Взглянув друг на друга, они снова засмеялись.
– Это сразу чувствуется, – сказала Тара. Из них двоих она была более открытая. Это было заметно по ее блестящим глазам, по ее самоуверенной манере говорить.
– Мы сразу сошлись, – сказала Эмерсон. – Однажды летом мы говорили по телефону о том, что с собой взять, но мы совсем не знали друг друга.
– А когда мы вчера встретились, то почувствовали, словно всегда знали друг друга, – сказала Тара. – Мы проговорили всю ночь.
– Отлично, – сказала Ноэль. – Так не всегда складывается. – И не всегда длится, подумала она про себя. Она надеялась, что у этих двоих все сложится хорошо. Она уже желала для Эмерсон всего самого лучшего. Собственные чувства пугали Ноэль. Они были такие глубокие. Ей следовало следить за собой, за тем, что она говорит и делает. Это будет нелегко. Ей нужно обращаться с Эмерсон так же, как и с другими студентами.
Ноэль взглянула на фотографии в рамках на туалетных столиках. Она неуверенно поднялась на ноги и взяла фотографию молодого человека с длинными темными волосами до плеч. Парень показался ей знакомым. У него были правильные черты лица и такое сочетание голубых глаз и темных волос, которое трудно было бы забыть.

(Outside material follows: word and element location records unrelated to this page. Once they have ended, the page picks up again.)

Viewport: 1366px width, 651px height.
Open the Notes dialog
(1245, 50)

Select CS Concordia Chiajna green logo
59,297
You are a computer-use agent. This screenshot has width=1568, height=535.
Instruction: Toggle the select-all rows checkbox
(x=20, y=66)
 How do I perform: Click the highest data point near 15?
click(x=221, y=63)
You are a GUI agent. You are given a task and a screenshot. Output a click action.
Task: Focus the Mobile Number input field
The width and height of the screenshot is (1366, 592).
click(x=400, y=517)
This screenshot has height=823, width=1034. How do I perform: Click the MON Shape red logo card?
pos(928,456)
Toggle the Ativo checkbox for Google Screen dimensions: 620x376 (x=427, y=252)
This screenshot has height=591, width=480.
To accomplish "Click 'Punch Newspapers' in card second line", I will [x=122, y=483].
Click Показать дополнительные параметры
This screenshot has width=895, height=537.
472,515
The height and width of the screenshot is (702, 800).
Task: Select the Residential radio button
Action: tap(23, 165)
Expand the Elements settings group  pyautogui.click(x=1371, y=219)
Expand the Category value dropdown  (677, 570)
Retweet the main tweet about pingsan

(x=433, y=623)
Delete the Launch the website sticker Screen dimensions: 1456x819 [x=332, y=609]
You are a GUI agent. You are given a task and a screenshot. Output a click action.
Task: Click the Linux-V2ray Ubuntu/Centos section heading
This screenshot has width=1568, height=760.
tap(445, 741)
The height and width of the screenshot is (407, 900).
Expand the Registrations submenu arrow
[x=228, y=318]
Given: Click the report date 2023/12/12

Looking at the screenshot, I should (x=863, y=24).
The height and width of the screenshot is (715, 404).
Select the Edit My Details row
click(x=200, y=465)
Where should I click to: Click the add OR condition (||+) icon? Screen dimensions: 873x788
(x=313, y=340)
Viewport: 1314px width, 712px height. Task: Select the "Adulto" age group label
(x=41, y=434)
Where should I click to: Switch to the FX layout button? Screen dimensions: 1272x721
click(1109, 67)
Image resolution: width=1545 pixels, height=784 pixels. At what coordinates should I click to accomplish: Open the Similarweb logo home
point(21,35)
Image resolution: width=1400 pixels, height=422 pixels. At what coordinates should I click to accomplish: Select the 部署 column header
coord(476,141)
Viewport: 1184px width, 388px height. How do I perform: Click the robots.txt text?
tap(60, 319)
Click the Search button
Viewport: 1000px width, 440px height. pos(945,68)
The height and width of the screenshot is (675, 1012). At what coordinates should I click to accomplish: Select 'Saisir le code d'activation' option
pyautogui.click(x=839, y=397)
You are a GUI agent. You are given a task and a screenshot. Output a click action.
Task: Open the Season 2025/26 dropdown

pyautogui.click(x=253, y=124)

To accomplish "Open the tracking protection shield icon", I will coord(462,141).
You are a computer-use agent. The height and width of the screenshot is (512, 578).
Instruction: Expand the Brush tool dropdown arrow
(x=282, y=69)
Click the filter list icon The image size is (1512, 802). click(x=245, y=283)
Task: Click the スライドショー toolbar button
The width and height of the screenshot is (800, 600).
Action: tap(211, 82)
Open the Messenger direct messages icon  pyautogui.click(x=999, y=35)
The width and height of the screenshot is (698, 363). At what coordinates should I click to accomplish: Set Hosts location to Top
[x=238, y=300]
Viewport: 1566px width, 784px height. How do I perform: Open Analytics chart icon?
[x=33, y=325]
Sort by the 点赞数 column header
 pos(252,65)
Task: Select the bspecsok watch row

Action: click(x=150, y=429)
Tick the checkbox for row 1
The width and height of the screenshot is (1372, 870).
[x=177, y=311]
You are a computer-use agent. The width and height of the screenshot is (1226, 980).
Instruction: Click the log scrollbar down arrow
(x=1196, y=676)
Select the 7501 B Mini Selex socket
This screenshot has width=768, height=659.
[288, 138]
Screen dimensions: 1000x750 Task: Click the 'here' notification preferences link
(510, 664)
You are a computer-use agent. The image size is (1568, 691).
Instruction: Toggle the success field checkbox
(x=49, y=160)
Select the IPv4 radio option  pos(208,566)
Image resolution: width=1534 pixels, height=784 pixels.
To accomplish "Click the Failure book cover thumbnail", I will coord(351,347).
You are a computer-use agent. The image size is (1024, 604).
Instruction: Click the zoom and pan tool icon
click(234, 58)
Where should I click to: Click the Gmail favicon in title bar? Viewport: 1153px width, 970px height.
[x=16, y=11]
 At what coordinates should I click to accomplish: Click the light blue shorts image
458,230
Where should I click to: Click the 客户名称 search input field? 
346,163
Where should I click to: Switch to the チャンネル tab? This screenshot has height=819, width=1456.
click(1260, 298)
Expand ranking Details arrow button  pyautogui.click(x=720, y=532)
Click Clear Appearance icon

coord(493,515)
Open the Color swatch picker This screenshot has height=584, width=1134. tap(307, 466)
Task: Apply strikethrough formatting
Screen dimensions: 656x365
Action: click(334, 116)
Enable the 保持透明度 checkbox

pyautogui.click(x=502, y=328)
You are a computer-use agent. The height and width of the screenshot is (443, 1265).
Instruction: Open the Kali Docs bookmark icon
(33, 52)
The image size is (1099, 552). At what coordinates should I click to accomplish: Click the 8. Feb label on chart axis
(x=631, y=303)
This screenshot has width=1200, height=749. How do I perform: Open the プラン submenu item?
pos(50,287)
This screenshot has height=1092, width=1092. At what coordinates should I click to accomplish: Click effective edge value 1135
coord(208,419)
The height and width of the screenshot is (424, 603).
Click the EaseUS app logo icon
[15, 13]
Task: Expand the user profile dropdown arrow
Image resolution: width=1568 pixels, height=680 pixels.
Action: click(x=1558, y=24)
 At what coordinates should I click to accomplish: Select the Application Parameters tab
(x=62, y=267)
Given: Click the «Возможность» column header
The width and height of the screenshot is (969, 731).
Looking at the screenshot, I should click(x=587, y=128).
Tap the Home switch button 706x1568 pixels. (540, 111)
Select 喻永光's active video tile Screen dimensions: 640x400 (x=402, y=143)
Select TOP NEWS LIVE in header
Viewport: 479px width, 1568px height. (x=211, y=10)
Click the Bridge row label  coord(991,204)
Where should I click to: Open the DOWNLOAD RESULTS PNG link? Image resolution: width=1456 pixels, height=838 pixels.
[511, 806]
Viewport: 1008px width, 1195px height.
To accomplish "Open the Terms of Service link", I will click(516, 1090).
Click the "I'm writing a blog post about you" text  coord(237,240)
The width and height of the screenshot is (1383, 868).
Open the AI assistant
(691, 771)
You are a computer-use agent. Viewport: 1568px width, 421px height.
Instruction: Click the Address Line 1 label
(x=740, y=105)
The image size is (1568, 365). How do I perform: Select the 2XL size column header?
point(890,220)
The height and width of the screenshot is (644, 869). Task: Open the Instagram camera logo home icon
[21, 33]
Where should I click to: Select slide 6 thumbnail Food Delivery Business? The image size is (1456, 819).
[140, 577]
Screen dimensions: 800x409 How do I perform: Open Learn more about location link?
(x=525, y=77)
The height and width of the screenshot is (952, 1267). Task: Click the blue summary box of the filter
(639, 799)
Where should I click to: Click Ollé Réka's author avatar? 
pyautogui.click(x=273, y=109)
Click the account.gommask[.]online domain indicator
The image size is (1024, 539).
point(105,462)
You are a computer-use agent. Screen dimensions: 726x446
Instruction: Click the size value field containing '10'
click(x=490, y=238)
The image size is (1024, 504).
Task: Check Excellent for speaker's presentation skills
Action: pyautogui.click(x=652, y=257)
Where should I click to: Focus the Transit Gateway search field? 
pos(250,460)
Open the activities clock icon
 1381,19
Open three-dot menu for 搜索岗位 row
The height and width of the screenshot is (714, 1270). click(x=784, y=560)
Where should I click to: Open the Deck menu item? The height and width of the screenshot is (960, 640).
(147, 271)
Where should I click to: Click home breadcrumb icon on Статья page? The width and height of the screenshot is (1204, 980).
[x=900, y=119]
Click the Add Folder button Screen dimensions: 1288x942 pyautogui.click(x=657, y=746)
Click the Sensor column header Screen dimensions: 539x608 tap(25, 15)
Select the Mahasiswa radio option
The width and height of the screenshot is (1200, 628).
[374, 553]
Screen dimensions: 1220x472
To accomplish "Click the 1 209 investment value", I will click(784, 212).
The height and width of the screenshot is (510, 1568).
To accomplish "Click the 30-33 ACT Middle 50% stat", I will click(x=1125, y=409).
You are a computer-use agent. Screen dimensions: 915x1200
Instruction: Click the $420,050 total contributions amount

– Кто этот парень? – Она перевела взгляд с Эмерсон на Тару.
– Сэм, – сказала Тара. – Мой друг. Он здесь учится. Юрист. – Она явно им гордилась. – Он не живет в общежитии.
– А, – сказала Ноэль. – Мне кажется, я его видела. Неплохо иметь такого дружка?
– О да. – Тара засмеялась, как будто вопрос показался ей глупым. Ноэль считала, что он и был таким. Но у нее исчезла обычно свойственная ей ясность в мыслях.
– Он летом подстригся и теперь выглядит совсем по-другому, – сказала Тара.
Ноэль взяла фотографию с другого туалетного столика. Собственно, эта и была ей нужна. Ее черника в салате. Это была семейная фотография. Эмерсон с мужчиной и женщиной. У женщины были короткие рыжеватые волосы и широкая улыбка, выглядела она молодо. Может быть, лет тридцати. Ноэль взглянула на Эмерсон.
– Твои родители? – спросила она.
– Ага. Дружка пока еще нет. – Эм засмеялась. – Надо будет поискать.
– Где они живут? – Ноэль не могла оторвать взгляд от лица женщины.
– В Калифорнии.
– Калифорния! – Не ошиблась ли она? – Значит, Уилмингтон… Вы не жили здесь раньше? – Вопрос был странный. Ноэль поняла это, как только он у нее вырвался. Но Эмерсон, казалось, ничего не заметила.